Micro-Star International (MSI) is set to launch Wind, an ultra-low cost laptop running on Intel's Atom microprocessor, in the US this summer.
The US edition of Wind will come in two different versions, one for US$549 (£274) running Microsoft's Windows XP. A few things set Wind apart from competitors, including the 1.6GHz Atom microprocessor, larger screen size and a six-cell battery that gives it around six hours of power.
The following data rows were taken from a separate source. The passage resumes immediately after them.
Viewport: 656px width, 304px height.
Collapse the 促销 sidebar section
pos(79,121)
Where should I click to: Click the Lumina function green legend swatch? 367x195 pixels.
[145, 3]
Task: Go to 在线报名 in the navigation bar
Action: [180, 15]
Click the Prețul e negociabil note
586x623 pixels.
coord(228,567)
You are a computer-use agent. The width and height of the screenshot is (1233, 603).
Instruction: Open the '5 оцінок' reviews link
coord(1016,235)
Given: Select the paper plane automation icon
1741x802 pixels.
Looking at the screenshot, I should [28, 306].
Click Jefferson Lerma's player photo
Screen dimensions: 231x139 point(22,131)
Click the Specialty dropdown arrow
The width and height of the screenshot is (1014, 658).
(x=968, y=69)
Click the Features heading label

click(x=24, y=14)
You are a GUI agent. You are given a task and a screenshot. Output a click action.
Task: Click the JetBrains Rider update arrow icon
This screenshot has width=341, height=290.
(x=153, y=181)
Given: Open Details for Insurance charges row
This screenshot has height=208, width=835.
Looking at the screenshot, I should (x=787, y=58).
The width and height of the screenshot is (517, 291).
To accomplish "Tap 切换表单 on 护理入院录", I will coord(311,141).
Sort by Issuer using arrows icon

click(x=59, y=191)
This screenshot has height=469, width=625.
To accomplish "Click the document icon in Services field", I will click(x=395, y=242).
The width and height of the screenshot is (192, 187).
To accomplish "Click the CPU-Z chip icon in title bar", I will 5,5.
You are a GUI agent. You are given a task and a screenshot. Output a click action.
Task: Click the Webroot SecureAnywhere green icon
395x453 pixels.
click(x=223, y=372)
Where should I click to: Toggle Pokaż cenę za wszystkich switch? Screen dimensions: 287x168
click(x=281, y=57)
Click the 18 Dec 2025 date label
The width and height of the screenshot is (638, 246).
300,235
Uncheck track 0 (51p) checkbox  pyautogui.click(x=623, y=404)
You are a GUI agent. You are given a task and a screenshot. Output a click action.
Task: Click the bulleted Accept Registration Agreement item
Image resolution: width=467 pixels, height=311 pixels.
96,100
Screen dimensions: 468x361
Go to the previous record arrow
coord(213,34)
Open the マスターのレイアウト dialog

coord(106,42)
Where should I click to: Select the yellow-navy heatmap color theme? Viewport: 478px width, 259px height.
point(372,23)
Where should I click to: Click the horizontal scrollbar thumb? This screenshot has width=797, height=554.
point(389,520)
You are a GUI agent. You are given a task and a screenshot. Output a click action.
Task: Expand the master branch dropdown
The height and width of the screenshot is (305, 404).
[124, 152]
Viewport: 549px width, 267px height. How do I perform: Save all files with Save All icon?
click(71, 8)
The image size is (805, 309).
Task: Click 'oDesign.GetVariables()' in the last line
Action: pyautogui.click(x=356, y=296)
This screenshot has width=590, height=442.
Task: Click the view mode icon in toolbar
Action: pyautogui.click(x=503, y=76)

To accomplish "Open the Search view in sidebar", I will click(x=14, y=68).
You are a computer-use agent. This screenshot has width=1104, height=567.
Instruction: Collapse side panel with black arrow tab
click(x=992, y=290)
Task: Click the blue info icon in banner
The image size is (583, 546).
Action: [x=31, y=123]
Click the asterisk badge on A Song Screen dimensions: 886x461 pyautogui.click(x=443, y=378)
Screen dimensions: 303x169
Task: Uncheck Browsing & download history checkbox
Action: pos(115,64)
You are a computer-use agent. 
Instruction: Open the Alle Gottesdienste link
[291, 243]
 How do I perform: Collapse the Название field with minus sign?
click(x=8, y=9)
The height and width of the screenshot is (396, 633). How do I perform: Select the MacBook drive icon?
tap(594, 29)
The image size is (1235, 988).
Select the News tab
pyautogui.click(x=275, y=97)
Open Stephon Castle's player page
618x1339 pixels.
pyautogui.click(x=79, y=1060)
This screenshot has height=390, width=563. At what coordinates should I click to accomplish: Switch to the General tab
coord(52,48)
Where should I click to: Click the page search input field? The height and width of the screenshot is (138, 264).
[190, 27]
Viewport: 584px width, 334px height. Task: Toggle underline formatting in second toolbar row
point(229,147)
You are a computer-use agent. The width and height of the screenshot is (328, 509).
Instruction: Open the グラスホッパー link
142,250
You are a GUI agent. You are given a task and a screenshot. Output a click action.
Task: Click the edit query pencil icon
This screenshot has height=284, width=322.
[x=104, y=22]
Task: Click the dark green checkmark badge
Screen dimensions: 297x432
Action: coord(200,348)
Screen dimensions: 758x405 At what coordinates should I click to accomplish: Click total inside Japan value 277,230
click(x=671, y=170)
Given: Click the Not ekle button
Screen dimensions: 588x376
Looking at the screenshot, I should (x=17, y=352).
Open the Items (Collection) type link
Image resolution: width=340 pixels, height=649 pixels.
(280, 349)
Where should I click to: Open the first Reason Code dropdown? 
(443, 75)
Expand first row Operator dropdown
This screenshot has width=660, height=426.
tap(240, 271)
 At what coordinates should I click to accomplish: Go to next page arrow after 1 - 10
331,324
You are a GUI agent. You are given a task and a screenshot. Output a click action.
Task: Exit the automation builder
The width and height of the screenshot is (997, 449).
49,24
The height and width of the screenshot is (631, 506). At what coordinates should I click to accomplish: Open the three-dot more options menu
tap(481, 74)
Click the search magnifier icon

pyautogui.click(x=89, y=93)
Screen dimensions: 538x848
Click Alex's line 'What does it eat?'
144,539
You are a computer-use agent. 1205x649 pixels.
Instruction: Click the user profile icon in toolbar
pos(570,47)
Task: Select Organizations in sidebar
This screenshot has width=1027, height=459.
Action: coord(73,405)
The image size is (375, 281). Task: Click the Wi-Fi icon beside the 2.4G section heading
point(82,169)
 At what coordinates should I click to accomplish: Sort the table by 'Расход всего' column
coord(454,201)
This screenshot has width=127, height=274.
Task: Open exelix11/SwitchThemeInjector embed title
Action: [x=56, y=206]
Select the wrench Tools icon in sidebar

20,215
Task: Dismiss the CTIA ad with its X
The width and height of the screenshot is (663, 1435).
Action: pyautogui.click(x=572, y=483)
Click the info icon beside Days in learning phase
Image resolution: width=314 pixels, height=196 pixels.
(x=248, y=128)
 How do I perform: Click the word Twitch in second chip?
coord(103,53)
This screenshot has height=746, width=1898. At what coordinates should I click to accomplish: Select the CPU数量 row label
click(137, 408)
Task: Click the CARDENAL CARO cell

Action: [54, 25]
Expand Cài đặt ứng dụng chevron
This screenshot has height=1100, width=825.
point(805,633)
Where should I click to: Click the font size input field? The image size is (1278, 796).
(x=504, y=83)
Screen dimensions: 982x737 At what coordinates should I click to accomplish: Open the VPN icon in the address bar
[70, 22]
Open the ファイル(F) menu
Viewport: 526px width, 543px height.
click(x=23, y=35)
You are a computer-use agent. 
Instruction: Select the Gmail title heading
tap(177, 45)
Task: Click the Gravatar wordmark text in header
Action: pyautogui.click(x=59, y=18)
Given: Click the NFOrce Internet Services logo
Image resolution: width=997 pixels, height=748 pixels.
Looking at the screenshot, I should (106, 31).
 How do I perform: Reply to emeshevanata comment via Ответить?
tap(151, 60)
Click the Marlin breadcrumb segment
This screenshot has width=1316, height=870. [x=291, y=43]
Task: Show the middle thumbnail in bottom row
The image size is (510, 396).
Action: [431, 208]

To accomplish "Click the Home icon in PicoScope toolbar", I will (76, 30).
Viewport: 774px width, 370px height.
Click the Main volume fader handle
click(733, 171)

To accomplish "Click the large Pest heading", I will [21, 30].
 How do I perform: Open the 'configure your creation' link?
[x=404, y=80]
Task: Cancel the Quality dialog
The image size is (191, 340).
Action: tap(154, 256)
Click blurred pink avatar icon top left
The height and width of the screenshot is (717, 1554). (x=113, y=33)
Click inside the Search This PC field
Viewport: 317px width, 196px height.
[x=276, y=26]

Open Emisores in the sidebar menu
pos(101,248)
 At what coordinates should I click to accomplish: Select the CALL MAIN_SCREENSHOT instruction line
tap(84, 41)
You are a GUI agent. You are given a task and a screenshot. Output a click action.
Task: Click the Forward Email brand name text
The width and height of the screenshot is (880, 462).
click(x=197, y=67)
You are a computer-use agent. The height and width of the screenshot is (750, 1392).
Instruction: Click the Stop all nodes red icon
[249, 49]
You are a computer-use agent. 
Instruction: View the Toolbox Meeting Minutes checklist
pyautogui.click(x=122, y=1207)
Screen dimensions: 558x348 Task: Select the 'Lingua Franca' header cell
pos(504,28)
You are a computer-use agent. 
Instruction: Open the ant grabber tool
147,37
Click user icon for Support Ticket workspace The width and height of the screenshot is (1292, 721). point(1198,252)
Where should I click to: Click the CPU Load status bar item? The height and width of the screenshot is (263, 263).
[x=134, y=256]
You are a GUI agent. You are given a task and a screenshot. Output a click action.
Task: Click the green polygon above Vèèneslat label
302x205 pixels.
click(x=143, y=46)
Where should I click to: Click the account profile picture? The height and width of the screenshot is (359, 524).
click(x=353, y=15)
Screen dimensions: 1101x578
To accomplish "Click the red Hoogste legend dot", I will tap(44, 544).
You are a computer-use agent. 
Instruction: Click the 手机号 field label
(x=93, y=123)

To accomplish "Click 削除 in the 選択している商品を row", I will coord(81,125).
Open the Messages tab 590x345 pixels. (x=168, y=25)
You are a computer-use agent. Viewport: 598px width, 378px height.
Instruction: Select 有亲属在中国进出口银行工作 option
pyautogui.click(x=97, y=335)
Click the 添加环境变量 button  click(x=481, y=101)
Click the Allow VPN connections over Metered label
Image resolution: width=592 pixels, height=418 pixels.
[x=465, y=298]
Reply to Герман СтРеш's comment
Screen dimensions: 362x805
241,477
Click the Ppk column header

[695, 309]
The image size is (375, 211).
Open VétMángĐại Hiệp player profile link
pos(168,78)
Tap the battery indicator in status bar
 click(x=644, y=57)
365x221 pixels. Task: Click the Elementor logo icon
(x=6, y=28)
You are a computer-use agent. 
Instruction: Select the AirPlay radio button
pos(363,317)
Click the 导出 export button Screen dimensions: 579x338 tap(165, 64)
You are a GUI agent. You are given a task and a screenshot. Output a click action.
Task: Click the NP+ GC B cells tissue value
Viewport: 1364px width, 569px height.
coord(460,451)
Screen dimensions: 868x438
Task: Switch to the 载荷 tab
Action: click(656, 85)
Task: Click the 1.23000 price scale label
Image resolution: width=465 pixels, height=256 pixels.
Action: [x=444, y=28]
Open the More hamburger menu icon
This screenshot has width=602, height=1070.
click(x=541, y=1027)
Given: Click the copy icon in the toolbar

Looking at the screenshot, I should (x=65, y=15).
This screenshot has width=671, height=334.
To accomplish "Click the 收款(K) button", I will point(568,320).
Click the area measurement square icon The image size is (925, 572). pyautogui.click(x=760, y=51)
Wind also carries an 80GB hard disk drive (HDD), instead of a flash memory-based Solid State Drive (SSD).
The latest version of the popular Eee PC by Asustek, a rival to Wind, comes with an 8.9-inch screen and up to 20GB of storage space.
The other version of Wind will use Novell's SuSE Linux OS and cost $399. The Linux device shares the same screen size, HDD and microprocessor as the XP device. But it carries a three-cell battery that allows only around 2.5 hours of power and does not offer wireless data transfer using Bluetooth, which the XP device does. The Linux version also comes with less DRAM (dynamic RAM), 512MB versus 1GB for the XP laptop.
There will also be several hardware configurations users can choose from that can make the laptop more or less expensive. For example, Wind can carry up to a 320GB HDD, which would cost more.
MSI will market a smaller version of Wind with an 8.9-inch screen elsewhere in the world, but not in the US, at least not initially.